I admit it, I have a teddy bear. That's right, I'm a 24-year-old male with a teddy bear. In fact, I have a number of stuffed animals, but just one teddy bear without whom I do not know what I'd do.

Let me put this out there: it's been years since I've slept with said teddy bear, but he lives on my nightstand next to my bed. I always know where he is. And yes, if I've had a bad day, I will grasp him in hopes of gaining comfort, though it works less and less as I grow older. (Which makes me only grow sadder.)

This teddy bear was a gift to me at birth. He's in great condition for a 24-plus year old stuffed animal. He had a rattle inside him that broke upwards of 13 years ago (thankfully), his eyes are rough from many trips through the dryer, he is no longer incredibly furry, and the felt on his nose would come off if rubbed the wrong way, but I guess that's to be expected.

Tonight, I watched my eldest niece, age 5, carry around a bear of her own (whom she called "dolly," though I've always assumed dolls to be human analogs) and I watched her care for it.
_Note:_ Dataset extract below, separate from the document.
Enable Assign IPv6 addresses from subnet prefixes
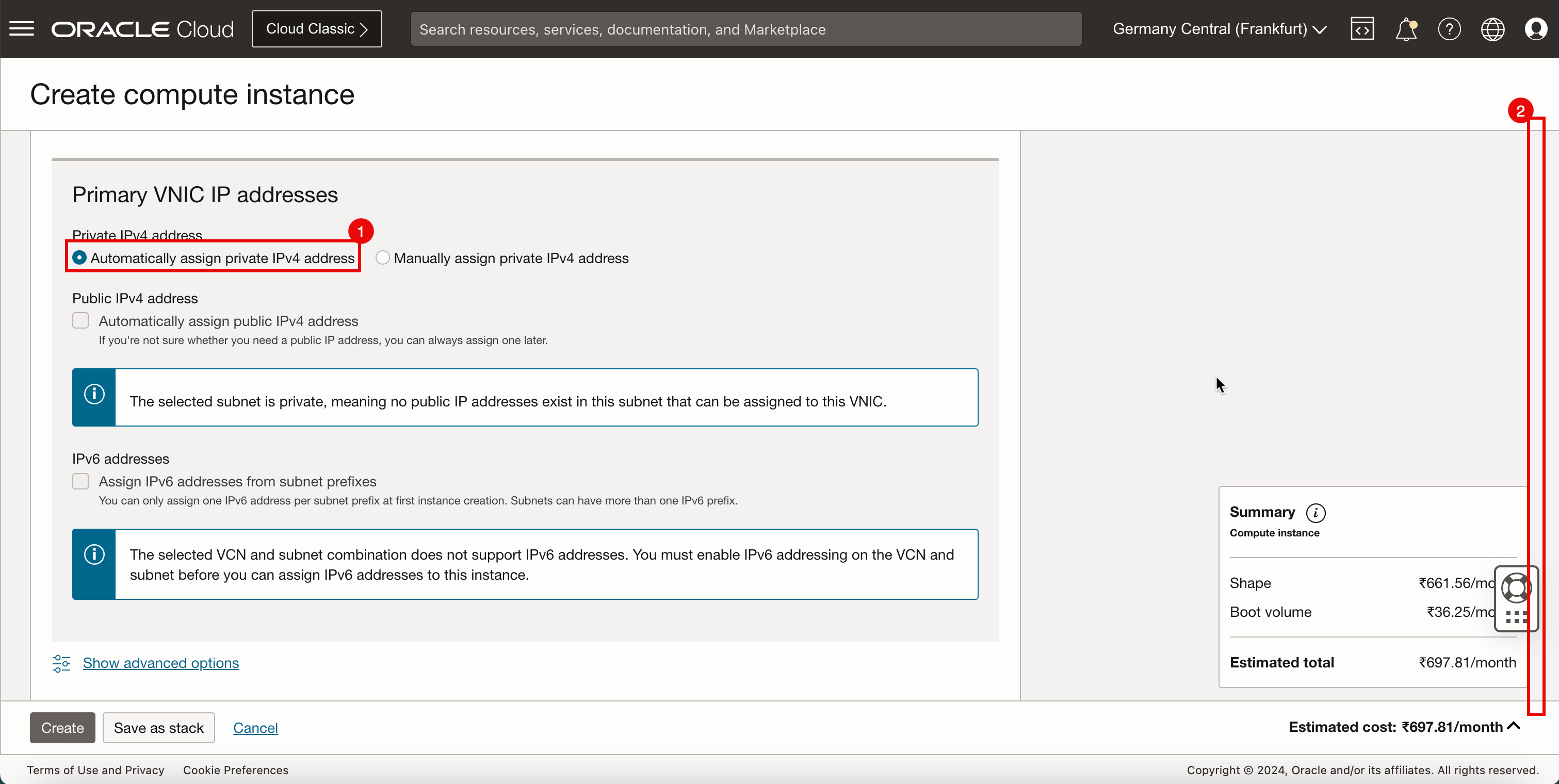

She made sure her clothing was on properly and her Croc slippers (yes, her bear has Croc slippers) were on properly. Such work for love, my niece puts in. Dolly even has a sweater that my mother knit for her to match my niece's sweater.

Then my middle niece, 3-and-a-half, had a birthday party for her favorite stuffed animal, a bunny (called "Nani") whom I'm not sure I've ever seen her leave the house without. When she goes to the beach, my sister has to put Nani in a ziploc and bring it. Nani cannot leave the bag, but Nani does not leave my niece's side.

I have no friends who admit to having such a tangible connection to his or her childhood still living with them. I guess I can't handle the thought of fully growing up.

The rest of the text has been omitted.